----- EXERCISE DATA

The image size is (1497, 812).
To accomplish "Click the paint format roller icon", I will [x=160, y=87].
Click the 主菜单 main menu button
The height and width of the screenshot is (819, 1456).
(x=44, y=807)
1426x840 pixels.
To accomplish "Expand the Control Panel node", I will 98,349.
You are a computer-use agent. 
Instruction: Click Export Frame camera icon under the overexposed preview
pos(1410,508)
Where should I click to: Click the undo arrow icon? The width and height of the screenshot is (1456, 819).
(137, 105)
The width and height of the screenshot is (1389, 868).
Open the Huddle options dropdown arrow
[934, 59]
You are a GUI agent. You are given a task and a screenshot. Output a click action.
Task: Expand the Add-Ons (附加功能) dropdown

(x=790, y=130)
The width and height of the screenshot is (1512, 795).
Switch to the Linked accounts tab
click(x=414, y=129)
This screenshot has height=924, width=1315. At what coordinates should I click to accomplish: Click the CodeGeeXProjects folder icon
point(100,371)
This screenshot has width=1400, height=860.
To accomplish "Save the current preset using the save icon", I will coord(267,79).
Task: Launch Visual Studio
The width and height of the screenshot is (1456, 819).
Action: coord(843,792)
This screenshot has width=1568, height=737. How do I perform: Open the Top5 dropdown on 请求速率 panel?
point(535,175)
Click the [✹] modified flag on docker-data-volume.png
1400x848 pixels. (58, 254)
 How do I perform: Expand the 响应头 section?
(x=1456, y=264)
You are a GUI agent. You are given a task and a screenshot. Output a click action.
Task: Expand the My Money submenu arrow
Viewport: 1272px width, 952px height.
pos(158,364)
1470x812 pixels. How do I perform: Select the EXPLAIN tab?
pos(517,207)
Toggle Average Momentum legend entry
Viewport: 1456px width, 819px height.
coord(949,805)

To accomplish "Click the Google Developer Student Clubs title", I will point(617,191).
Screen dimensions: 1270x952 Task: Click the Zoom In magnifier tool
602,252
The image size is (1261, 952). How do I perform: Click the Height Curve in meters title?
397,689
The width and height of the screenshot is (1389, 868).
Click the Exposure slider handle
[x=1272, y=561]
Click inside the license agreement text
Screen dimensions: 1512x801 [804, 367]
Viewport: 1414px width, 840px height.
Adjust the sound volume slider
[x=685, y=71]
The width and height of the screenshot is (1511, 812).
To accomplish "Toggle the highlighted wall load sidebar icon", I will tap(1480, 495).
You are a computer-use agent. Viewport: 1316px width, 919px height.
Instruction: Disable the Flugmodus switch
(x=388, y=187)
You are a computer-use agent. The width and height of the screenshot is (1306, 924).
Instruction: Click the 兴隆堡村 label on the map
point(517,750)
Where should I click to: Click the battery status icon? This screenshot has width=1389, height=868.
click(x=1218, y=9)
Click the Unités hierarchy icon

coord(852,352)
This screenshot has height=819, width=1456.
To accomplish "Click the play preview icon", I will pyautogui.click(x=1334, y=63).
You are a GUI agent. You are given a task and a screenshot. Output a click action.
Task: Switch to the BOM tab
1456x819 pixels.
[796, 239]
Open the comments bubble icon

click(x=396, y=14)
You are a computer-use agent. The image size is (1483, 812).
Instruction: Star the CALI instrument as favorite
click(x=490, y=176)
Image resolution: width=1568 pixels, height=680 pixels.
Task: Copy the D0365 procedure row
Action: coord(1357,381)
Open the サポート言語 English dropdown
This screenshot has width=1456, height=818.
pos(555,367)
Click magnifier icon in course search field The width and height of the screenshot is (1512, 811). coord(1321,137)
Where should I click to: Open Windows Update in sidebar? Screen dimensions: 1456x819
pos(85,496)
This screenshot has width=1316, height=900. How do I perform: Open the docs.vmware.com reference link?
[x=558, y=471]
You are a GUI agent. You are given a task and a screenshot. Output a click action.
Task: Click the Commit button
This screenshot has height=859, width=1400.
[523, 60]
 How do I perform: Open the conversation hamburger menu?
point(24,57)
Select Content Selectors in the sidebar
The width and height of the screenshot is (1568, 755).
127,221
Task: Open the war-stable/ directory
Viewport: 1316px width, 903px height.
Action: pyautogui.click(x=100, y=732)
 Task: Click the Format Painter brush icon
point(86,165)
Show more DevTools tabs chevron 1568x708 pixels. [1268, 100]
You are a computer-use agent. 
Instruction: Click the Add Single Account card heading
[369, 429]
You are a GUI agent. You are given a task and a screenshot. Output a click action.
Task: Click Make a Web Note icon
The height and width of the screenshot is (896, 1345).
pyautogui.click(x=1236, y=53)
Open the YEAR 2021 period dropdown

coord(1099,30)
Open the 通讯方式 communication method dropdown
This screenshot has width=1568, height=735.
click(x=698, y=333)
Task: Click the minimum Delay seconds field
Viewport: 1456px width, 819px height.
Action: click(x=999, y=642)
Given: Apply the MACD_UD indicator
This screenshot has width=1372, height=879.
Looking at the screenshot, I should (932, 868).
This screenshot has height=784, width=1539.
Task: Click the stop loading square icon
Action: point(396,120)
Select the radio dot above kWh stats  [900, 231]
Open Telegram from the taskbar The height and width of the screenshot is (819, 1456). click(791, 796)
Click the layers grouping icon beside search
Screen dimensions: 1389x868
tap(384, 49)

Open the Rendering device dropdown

----------

Lines above with the string "search" need to be found and copied.

Click magnifier icon in course search field The width and height of the screenshot is (1512, 811). coord(1321,137)
Click the layers grouping icon beside search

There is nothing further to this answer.